* **DATA TO USE**
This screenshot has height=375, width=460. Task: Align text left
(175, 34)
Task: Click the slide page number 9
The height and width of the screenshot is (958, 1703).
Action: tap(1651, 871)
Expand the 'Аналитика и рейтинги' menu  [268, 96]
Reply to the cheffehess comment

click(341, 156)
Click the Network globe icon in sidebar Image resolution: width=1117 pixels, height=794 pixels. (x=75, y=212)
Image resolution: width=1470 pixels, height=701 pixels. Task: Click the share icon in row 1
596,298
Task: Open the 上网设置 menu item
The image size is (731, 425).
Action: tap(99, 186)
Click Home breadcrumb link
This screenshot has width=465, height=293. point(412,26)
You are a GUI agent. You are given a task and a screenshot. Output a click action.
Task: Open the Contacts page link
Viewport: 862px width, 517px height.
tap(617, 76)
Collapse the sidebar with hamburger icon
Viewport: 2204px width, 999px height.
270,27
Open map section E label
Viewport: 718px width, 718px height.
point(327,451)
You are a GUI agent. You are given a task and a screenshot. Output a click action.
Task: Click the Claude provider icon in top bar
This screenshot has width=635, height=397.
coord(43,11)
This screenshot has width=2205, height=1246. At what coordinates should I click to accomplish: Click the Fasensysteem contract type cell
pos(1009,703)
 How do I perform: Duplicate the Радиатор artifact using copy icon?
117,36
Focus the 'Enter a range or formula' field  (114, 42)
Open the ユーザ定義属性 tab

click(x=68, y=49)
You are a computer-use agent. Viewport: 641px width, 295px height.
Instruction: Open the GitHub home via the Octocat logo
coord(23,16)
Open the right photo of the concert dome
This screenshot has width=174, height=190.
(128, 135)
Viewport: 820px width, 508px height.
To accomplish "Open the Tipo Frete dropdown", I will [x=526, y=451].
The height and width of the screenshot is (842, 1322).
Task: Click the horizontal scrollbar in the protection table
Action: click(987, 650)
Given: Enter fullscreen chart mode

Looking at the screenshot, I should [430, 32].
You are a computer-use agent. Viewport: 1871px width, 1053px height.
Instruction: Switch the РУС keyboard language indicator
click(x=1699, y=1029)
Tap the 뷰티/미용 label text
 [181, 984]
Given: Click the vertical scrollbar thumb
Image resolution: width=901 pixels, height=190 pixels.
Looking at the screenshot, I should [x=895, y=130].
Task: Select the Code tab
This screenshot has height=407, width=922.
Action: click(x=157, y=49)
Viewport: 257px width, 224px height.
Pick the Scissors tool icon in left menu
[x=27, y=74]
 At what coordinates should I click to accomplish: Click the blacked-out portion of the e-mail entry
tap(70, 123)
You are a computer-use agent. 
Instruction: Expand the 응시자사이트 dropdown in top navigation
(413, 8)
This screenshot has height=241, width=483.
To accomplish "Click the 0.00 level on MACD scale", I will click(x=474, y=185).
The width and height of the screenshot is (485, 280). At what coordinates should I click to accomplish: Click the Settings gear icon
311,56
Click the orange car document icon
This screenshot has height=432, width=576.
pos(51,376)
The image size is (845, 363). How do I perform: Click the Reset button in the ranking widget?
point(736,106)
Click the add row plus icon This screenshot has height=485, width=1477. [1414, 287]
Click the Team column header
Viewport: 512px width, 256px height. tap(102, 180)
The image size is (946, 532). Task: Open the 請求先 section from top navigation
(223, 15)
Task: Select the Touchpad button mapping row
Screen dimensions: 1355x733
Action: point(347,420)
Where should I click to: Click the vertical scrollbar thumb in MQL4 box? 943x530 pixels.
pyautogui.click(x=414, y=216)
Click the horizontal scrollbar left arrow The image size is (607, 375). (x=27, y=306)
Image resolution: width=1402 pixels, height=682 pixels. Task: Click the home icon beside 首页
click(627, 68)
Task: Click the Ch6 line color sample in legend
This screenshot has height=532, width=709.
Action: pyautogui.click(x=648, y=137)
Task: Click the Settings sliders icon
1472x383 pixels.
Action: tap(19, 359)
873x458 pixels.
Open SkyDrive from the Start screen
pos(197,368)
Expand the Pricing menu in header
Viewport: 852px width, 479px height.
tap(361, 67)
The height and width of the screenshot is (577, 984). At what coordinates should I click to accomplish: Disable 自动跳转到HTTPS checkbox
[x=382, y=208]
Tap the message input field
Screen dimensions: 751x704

* **STATED PROBLEM**
Could you retype every one of the records above, line for line, with no changes?

* **COMPLETED EXERCISE**
This screenshot has height=375, width=460. Task: Align text left
(175, 34)
Task: Click the slide page number 9
The height and width of the screenshot is (958, 1703).
Action: tap(1651, 871)
Expand the 'Аналитика и рейтинги' menu  [268, 96]
Reply to the cheffehess comment

click(341, 156)
Click the Network globe icon in sidebar Image resolution: width=1117 pixels, height=794 pixels. (x=75, y=212)
Image resolution: width=1470 pixels, height=701 pixels. Task: Click the share icon in row 1
596,298
Task: Open the 上网设置 menu item
The image size is (731, 425).
Action: tap(99, 186)
Click Home breadcrumb link
This screenshot has width=465, height=293. point(412,26)
You are a GUI agent. You are given a task and a screenshot. Output a click action.
Task: Open the Contacts page link
Viewport: 862px width, 517px height.
tap(617, 76)
Collapse the sidebar with hamburger icon
Viewport: 2204px width, 999px height.
270,27
Open map section E label
Viewport: 718px width, 718px height.
point(327,451)
You are a GUI agent. You are given a task and a screenshot. Output a click action.
Task: Click the Claude provider icon in top bar
This screenshot has width=635, height=397.
coord(43,11)
This screenshot has width=2205, height=1246. At what coordinates should I click to accomplish: Click the Fasensysteem contract type cell
pos(1009,703)
 How do I perform: Duplicate the Радиатор artifact using copy icon?
117,36
Focus the 'Enter a range or formula' field  (114, 42)
Open the ユーザ定義属性 tab

click(x=68, y=49)
You are a computer-use agent. Viewport: 641px width, 295px height.
Instruction: Open the GitHub home via the Octocat logo
coord(23,16)
Open the right photo of the concert dome
This screenshot has width=174, height=190.
(128, 135)
Viewport: 820px width, 508px height.
To accomplish "Open the Tipo Frete dropdown", I will [x=526, y=451].
The height and width of the screenshot is (842, 1322).
Task: Click the horizontal scrollbar in the protection table
Action: click(987, 650)
Given: Enter fullscreen chart mode

Looking at the screenshot, I should [430, 32].
You are a computer-use agent. Viewport: 1871px width, 1053px height.
Instruction: Switch the РУС keyboard language indicator
click(x=1699, y=1029)
Tap the 뷰티/미용 label text
 [181, 984]
Given: Click the vertical scrollbar thumb
Image resolution: width=901 pixels, height=190 pixels.
Looking at the screenshot, I should [x=895, y=130].
Task: Select the Code tab
This screenshot has height=407, width=922.
Action: click(x=157, y=49)
Viewport: 257px width, 224px height.
Pick the Scissors tool icon in left menu
[x=27, y=74]
 At what coordinates should I click to accomplish: Click the blacked-out portion of the e-mail entry
tap(70, 123)
You are a computer-use agent. 
Instruction: Expand the 응시자사이트 dropdown in top navigation
(413, 8)
This screenshot has height=241, width=483.
To accomplish "Click the 0.00 level on MACD scale", I will click(x=474, y=185).
The width and height of the screenshot is (485, 280). At what coordinates should I click to accomplish: Click the Settings gear icon
311,56
Click the orange car document icon
This screenshot has height=432, width=576.
pos(51,376)
The image size is (845, 363). How do I perform: Click the Reset button in the ranking widget?
point(736,106)
Click the add row plus icon This screenshot has height=485, width=1477. [1414, 287]
Click the Team column header
Viewport: 512px width, 256px height. tap(102, 180)
The image size is (946, 532). Task: Open the 請求先 section from top navigation
(223, 15)
Task: Select the Touchpad button mapping row
Screen dimensions: 1355x733
Action: point(347,420)
Where should I click to: Click the vertical scrollbar thumb in MQL4 box? 943x530 pixels.
pyautogui.click(x=414, y=216)
Click the horizontal scrollbar left arrow The image size is (607, 375). (x=27, y=306)
Image resolution: width=1402 pixels, height=682 pixels. Task: Click the home icon beside 首页
click(627, 68)
Task: Click the Ch6 line color sample in legend
This screenshot has height=532, width=709.
Action: pyautogui.click(x=648, y=137)
Task: Click the Settings sliders icon
1472x383 pixels.
Action: tap(19, 359)
873x458 pixels.
Open SkyDrive from the Start screen
pos(197,368)
Expand the Pricing menu in header
Viewport: 852px width, 479px height.
tap(361, 67)
The height and width of the screenshot is (577, 984). At what coordinates should I click to accomplish: Disable 自动跳转到HTTPS checkbox
[x=382, y=208]
Tap the message input field
Screen dimensions: 751x704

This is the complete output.